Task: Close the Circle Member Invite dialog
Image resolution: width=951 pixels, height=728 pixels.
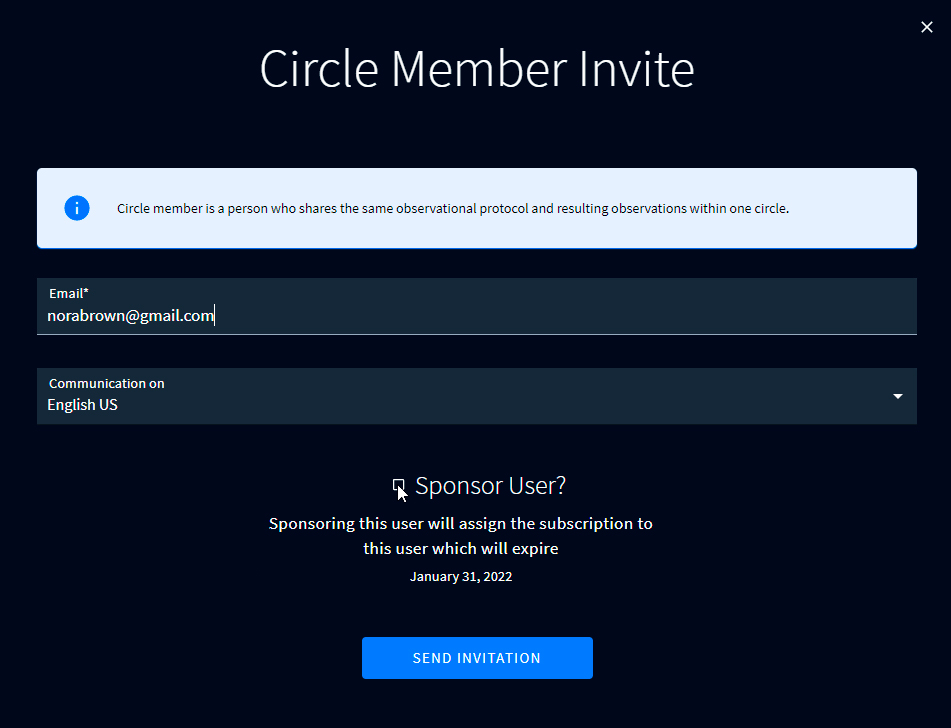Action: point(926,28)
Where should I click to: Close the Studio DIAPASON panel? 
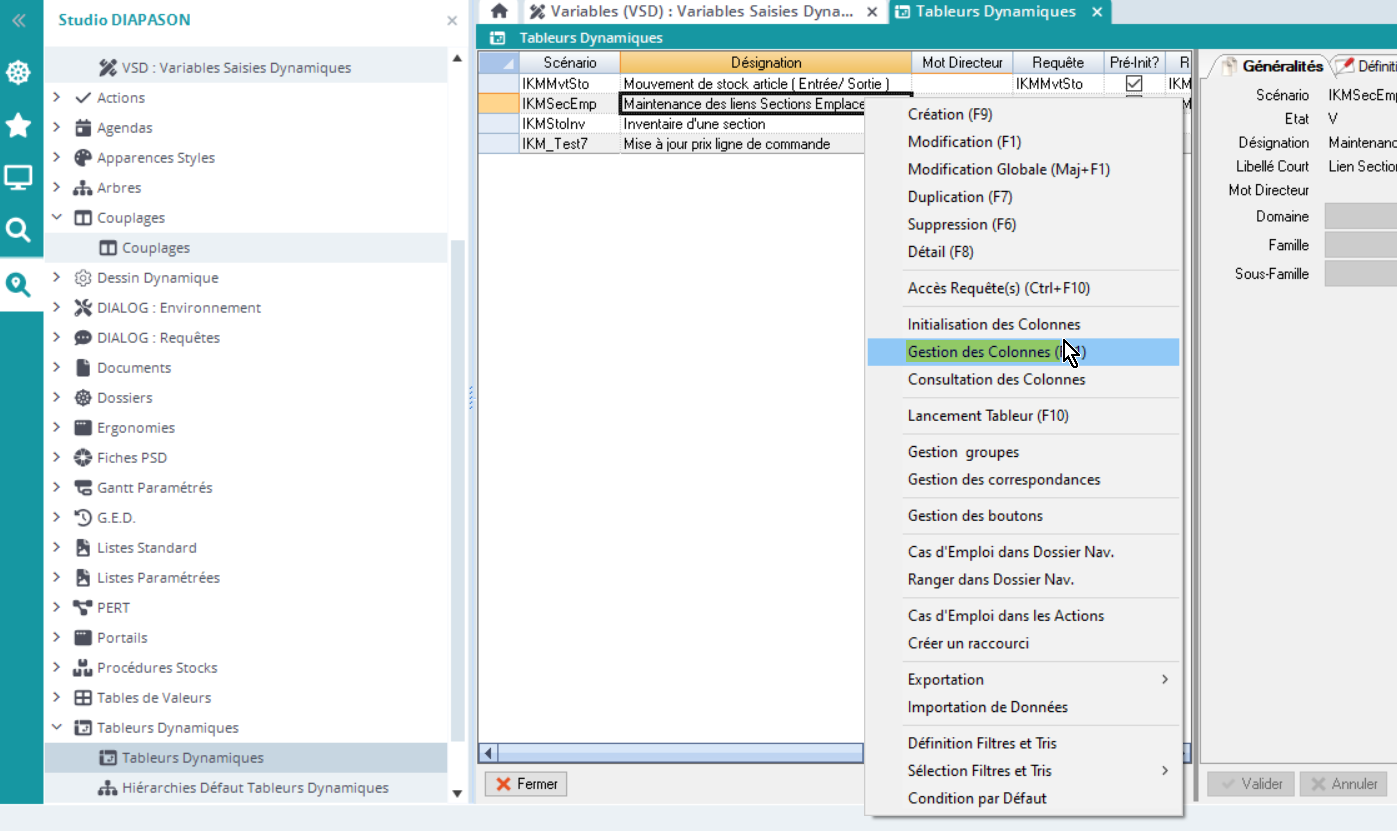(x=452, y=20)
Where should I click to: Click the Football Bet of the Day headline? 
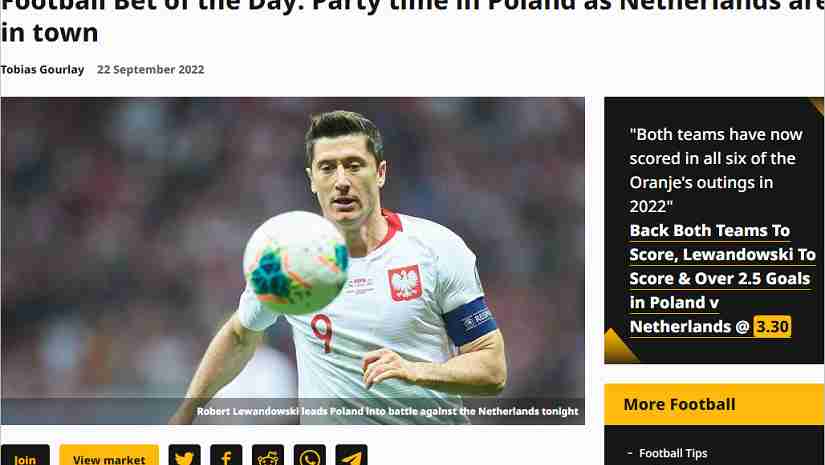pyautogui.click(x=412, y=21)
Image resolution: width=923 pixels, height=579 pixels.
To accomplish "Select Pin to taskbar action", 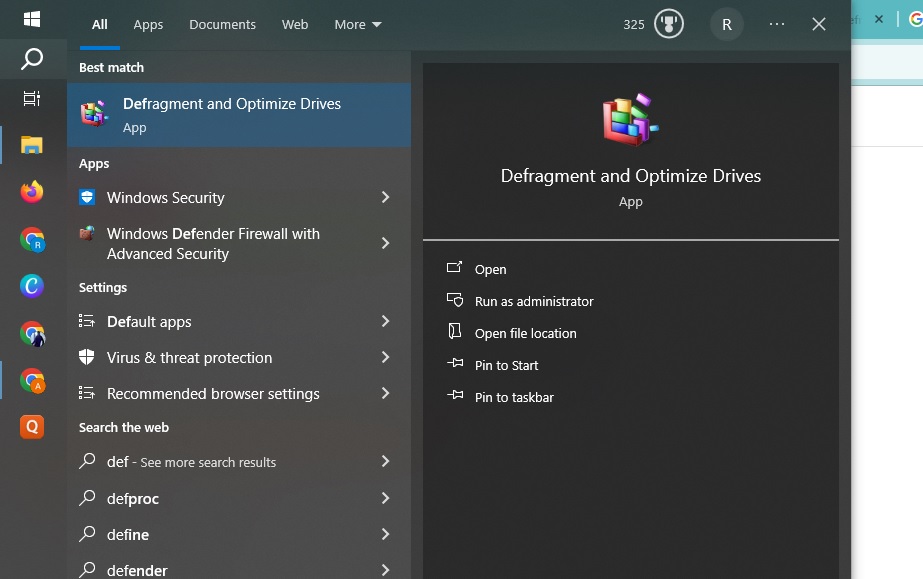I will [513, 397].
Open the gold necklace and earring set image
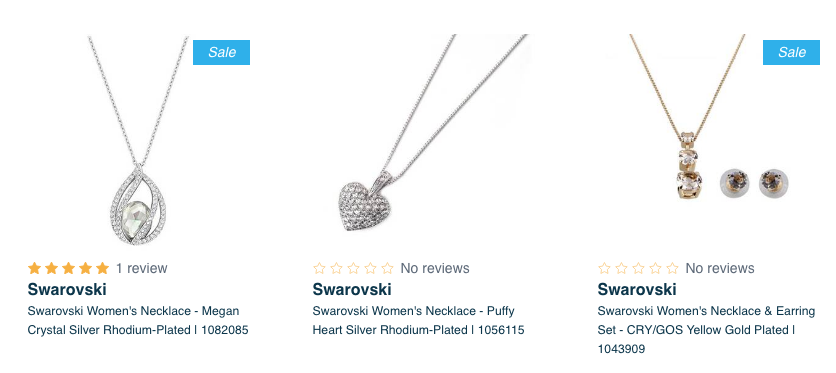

- _WHAT IS REQUIRED_
Only the lines from the start of the material through the line containing "Image resolution: width=923" should be transcribed. Pictures stay out.

- _SOLUTION BELOW_
Task: Close the Circle Member Invite dialog
Image resolution: width=951 pixels, height=728 pixels.
Action: point(926,28)
Where should I click to: Close the Studio DIAPASON panel? 
(x=452, y=20)
Where should I click to: Click the Football Bet of the Day headline? 
pyautogui.click(x=412, y=21)
Image resolution: width=923 pixels, height=579 pixels.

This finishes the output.